CML patients in blast crisis have breakpoints localized to a specific region of the BCR

Chronic myelogenous leukemia (CML) is associated with the Philadelphia (Ph) chromosome, which results from a reciprocal translocation between chromosomes 9 and 22. This activates the abl oncogene by moving it from chromosome 9 and combining it with sequence located on chromosome 22. The new fusion gene, with chromosome 22 sequence at its 5' end and chromosome 9-abl sequence at its 3' end, generates a new messenger RNA (mRNA) and protein that are implicated in the pathogenesis of CML. The breakpoint near the c-abl locus on chromosome 9 can occur within a large area.
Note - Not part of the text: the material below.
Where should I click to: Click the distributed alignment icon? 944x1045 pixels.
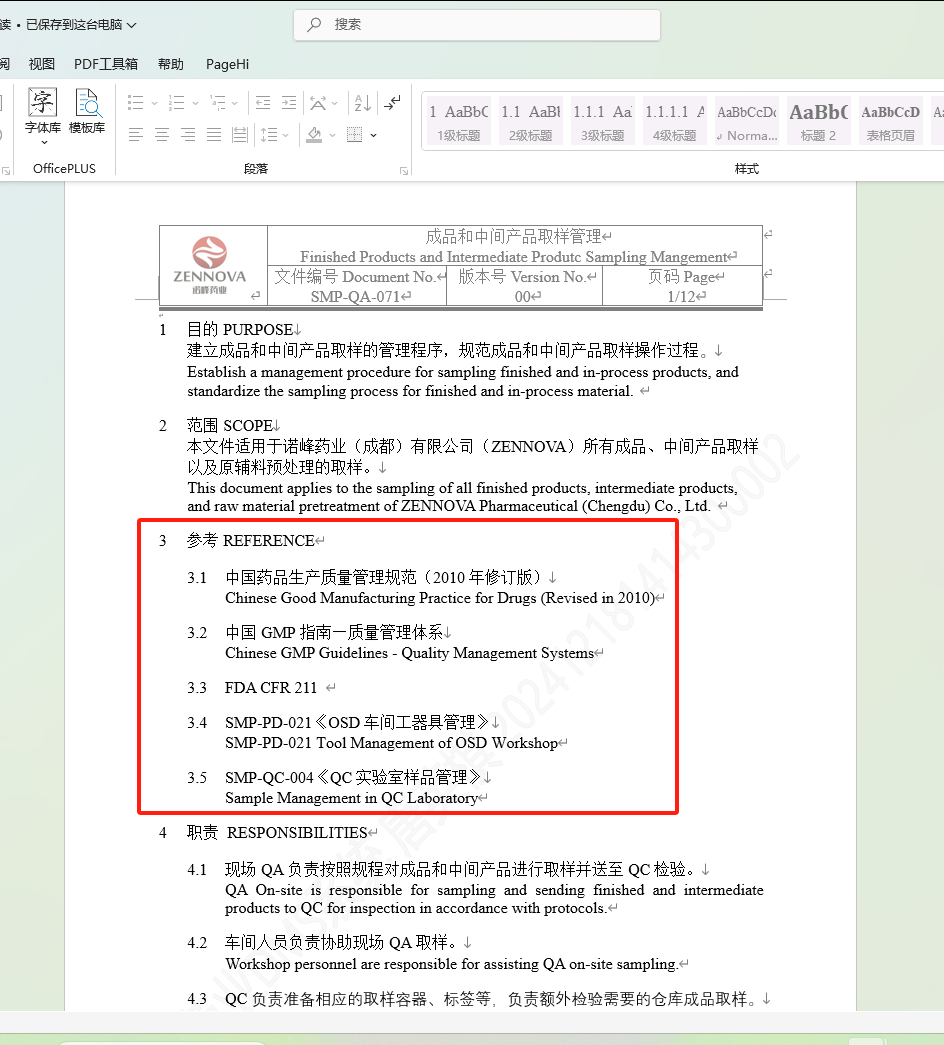tap(240, 135)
In contrast, the breakpoints on chromosome 22 are concentrated within a 6 kilobase (kb) region termed the breakpoint cluster region (bcr). This study was designed to determine whether chronic-phase and blast crisis patients had identifiable differences in the structure of their Ph chromosomes. Restriction mapping of the chromosome 22 translocation breakpoints performed for 26 patients showed that the breakpoints of eight of the nine patients in blast crisis were in the 3' portion of the bcr, whereas the breakpoints in the 17 patients in the chronic phase were clustered in the 5' portion of the bcr. This suggests a strong correlation between a 3' bcr breakpoint and blast crisis in CML.